One of the best ways to build confidence as a web site owner providing goods or services is to encourage people to contact you. I like putting contact information on every page of a business site. A good place for it is at the bottom of pages.

That's not only an email address, but also a phone number and a mailing address. On the front page of a site, it oftn makes sense to put that contact information above the fold - in a place where people will see it as they scan the page for the first time. Some other good suggestions are in this Site Point article - The Lost Art of Conversation - Encouraging Contact Online

I mentioned in the last paragraph that a quick scan of a homepage is an important time for someone to see information like an address. Well, it helps for people to see even more there:

  • A link to a privacy policy is essential. It tells people what you will do with their contact information if they do contact you.

  • Information about the business needs to be front and center. It doesn't need to be as detailed as an "About us" page would be, but it needs to be enough so that people might be interested in reading that "About us" page.

  • People need to know other information about your goods or services, such as shipping policies, or return policies. If you don't include information about those, it's probably much more reasonable for people to shop for the same products or services offline. At least that way they can get in the face of people who sold them something that didn't work as advertised.

  • I like to know that there's a human being behind a web site. A statement that appears to be written by that person, and a photograph can increase my confidence in a site.
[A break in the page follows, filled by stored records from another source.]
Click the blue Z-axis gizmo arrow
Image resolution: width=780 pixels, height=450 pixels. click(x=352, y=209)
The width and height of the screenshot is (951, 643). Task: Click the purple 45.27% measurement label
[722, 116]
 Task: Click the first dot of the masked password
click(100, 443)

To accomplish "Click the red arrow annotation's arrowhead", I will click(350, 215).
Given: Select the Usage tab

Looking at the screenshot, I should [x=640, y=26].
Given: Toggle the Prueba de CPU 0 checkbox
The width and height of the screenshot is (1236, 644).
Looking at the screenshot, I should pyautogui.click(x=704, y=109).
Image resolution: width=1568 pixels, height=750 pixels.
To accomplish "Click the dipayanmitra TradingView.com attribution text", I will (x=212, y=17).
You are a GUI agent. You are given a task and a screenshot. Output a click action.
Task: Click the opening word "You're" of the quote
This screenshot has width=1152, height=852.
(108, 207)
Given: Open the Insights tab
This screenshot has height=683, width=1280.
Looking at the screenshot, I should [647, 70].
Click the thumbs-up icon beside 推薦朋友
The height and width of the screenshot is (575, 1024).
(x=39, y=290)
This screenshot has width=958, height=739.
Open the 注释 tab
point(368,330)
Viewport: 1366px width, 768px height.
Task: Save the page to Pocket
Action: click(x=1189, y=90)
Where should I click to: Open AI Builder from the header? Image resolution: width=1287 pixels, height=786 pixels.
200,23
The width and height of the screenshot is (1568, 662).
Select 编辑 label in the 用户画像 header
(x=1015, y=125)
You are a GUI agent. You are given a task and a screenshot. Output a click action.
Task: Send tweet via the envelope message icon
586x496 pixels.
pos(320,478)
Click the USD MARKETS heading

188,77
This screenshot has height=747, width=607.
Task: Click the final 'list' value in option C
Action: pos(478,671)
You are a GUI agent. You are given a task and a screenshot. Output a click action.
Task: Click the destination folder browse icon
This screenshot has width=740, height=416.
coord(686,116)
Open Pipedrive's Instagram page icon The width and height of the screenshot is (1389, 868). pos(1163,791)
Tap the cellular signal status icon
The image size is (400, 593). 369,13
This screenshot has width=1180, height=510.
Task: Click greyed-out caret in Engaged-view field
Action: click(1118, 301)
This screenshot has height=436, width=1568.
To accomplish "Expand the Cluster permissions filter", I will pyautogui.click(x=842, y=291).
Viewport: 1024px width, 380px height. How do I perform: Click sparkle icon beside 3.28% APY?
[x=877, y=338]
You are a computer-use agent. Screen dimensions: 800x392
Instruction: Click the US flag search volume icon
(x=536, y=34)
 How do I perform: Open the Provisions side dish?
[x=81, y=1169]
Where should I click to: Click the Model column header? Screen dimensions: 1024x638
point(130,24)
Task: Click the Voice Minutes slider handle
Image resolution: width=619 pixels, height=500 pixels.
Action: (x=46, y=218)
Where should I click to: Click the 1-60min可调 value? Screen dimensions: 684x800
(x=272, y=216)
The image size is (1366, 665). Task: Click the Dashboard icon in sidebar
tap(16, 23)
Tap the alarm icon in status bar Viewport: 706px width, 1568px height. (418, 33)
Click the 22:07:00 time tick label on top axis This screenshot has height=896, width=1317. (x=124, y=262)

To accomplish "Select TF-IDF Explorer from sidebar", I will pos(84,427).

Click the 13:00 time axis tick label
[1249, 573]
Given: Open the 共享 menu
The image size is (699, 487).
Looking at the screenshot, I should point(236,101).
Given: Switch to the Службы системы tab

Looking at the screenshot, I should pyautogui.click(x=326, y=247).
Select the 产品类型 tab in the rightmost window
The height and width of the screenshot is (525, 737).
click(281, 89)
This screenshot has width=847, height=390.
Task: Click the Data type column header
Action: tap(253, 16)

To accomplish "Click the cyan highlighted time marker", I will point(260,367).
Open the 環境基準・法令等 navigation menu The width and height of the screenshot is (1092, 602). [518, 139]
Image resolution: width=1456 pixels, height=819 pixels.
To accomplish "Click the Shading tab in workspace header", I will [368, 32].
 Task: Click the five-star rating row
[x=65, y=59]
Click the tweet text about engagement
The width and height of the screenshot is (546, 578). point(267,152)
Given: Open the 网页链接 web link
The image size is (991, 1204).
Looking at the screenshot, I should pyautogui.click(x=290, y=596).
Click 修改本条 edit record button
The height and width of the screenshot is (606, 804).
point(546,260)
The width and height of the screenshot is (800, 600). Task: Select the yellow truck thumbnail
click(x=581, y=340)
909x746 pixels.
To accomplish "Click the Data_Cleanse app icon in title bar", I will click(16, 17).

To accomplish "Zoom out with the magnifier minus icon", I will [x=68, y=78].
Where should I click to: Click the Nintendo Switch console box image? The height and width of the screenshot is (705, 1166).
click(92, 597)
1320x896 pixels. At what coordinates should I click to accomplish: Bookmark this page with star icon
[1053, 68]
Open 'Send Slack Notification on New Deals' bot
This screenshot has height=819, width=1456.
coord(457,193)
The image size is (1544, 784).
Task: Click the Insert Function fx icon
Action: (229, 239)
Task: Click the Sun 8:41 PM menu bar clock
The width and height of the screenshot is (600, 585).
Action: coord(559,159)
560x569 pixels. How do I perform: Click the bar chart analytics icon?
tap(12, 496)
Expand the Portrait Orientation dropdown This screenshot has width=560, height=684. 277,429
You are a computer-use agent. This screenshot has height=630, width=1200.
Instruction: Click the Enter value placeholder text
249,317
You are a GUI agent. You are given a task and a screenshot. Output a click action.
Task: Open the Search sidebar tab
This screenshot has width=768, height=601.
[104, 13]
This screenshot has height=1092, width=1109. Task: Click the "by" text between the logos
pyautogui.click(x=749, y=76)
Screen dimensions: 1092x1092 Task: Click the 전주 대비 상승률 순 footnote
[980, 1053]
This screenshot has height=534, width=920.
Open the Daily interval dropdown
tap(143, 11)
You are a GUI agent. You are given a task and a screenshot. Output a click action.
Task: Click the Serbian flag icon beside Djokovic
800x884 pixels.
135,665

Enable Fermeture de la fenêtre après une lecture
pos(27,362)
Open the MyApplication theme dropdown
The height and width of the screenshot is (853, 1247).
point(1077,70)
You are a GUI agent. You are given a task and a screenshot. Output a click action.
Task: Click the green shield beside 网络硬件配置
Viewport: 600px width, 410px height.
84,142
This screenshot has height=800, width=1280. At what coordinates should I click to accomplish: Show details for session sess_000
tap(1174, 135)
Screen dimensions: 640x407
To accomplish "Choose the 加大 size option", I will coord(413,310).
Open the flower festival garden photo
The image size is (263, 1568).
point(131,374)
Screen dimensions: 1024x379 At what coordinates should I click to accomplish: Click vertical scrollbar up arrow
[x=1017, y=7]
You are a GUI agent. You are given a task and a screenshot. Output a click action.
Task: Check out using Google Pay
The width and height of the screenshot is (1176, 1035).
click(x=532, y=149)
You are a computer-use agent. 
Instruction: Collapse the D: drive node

An email address for that person, presented in a way that makes me feel comfortable in contacting them boosts my confidence even more.

  • If the business is a member of a consumer organization, like the Better Business Bureau, or a member of an industry association, and I can check with those organizations, it's another means of improving my trust in the honesty of their site's promises to me.

  • Promises? Yes, a company online makes promises to its customers. And it keeps those promises. When Dell tells me that they will ship a computer I've ordered within ten days, it better arrive within ten days. The last few we ordered from them arrived in three or four days. They made a reasonable promise, and they overdelivered. It's a practice that had us going back for more.

  • More promises? When you make a statement involving the price, quality, uniqueness, or other aspect of your goods or services, I'll probably check around to see if there have been any complaints. Usenet, through Google Groups, is a great place to find information about a business - especially if there are complaints. The point though, is not to avoid making promises. The point is to keep the promises that you do make.

There are other ways to display your credibility online. I'll explore some of those later this week. If anyone has any other suggestions about credibility, I'd love to hear them.